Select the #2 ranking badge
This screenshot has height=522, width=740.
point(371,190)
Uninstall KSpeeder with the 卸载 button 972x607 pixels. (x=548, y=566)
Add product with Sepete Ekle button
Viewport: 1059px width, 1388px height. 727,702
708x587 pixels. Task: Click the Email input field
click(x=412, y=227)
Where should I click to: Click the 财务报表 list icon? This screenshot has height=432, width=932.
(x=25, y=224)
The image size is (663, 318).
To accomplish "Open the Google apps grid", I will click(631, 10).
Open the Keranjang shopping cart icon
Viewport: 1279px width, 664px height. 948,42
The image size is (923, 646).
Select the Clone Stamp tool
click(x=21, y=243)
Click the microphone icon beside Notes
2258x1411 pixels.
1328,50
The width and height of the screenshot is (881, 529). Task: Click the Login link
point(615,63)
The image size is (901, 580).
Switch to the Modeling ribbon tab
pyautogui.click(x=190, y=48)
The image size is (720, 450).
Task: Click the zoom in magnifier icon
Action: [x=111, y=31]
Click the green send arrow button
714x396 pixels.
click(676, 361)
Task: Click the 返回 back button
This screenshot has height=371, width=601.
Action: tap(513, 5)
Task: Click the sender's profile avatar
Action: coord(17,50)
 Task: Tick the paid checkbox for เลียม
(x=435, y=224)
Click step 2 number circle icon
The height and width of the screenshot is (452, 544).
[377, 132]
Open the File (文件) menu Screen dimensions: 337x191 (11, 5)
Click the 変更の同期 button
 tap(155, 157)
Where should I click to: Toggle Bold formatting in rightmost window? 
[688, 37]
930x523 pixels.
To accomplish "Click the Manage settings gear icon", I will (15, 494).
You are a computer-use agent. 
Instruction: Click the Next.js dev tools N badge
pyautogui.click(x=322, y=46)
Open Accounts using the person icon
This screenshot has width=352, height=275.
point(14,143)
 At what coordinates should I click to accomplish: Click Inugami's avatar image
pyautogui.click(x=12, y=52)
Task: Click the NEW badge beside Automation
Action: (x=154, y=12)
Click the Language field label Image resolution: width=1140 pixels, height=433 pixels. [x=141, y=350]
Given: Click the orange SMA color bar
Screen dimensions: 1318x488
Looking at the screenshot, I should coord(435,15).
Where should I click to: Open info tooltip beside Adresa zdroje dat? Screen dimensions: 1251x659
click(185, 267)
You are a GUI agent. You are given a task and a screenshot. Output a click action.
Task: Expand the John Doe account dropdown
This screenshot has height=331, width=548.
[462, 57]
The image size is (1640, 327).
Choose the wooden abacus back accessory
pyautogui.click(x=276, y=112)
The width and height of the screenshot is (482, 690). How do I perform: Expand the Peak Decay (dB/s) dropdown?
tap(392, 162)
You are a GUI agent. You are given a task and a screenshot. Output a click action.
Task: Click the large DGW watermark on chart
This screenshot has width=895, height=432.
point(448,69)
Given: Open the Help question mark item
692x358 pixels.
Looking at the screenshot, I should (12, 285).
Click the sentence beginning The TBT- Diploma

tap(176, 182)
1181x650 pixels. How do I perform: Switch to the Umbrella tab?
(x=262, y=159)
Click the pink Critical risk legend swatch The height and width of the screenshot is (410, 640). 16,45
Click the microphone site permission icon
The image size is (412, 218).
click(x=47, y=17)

§ **WHAT THIS TASK INVOLVES**:
A word-for-word transcription of the listing above is what the answer should contain.

§ **WRITTEN REPLY**:
Select the #2 ranking badge
This screenshot has height=522, width=740.
point(371,190)
Uninstall KSpeeder with the 卸载 button 972x607 pixels. (x=548, y=566)
Add product with Sepete Ekle button
Viewport: 1059px width, 1388px height. 727,702
708x587 pixels. Task: Click the Email input field
click(x=412, y=227)
Where should I click to: Click the 财务报表 list icon? This screenshot has height=432, width=932.
(x=25, y=224)
The image size is (663, 318).
To accomplish "Open the Google apps grid", I will click(631, 10).
Open the Keranjang shopping cart icon
Viewport: 1279px width, 664px height. 948,42
The image size is (923, 646).
Select the Clone Stamp tool
click(x=21, y=243)
Click the microphone icon beside Notes
2258x1411 pixels.
1328,50
The width and height of the screenshot is (881, 529). Task: Click the Login link
point(615,63)
The image size is (901, 580).
Switch to the Modeling ribbon tab
pyautogui.click(x=190, y=48)
The image size is (720, 450).
Task: Click the zoom in magnifier icon
Action: [x=111, y=31]
Click the green send arrow button
714x396 pixels.
click(676, 361)
Task: Click the 返回 back button
This screenshot has height=371, width=601.
Action: tap(513, 5)
Task: Click the sender's profile avatar
Action: coord(17,50)
 Task: Tick the paid checkbox for เลียม
(x=435, y=224)
Click step 2 number circle icon
The height and width of the screenshot is (452, 544).
[377, 132]
Open the File (文件) menu Screen dimensions: 337x191 (11, 5)
Click the 変更の同期 button
 tap(155, 157)
Where should I click to: Toggle Bold formatting in rightmost window? 
[688, 37]
930x523 pixels.
To accomplish "Click the Manage settings gear icon", I will (15, 494).
You are a computer-use agent. 
Instruction: Click the Next.js dev tools N badge
pyautogui.click(x=322, y=46)
Open Accounts using the person icon
This screenshot has width=352, height=275.
point(14,143)
 At what coordinates should I click to accomplish: Click Inugami's avatar image
pyautogui.click(x=12, y=52)
Task: Click the NEW badge beside Automation
Action: (x=154, y=12)
Click the Language field label Image resolution: width=1140 pixels, height=433 pixels. [x=141, y=350]
Given: Click the orange SMA color bar
Screen dimensions: 1318x488
Looking at the screenshot, I should coord(435,15).
Where should I click to: Open info tooltip beside Adresa zdroje dat? Screen dimensions: 1251x659
click(185, 267)
You are a GUI agent. You are given a task and a screenshot. Output a click action.
Task: Expand the John Doe account dropdown
This screenshot has height=331, width=548.
[462, 57]
The image size is (1640, 327).
Choose the wooden abacus back accessory
pyautogui.click(x=276, y=112)
The width and height of the screenshot is (482, 690). How do I perform: Expand the Peak Decay (dB/s) dropdown?
tap(392, 162)
You are a GUI agent. You are given a task and a screenshot. Output a click action.
Task: Click the large DGW watermark on chart
This screenshot has width=895, height=432.
point(448,69)
Given: Open the Help question mark item
692x358 pixels.
Looking at the screenshot, I should (12, 285).
Click the sentence beginning The TBT- Diploma

tap(176, 182)
1181x650 pixels. How do I perform: Switch to the Umbrella tab?
(x=262, y=159)
Click the pink Critical risk legend swatch The height and width of the screenshot is (410, 640). 16,45
Click the microphone site permission icon
The image size is (412, 218).
click(x=47, y=17)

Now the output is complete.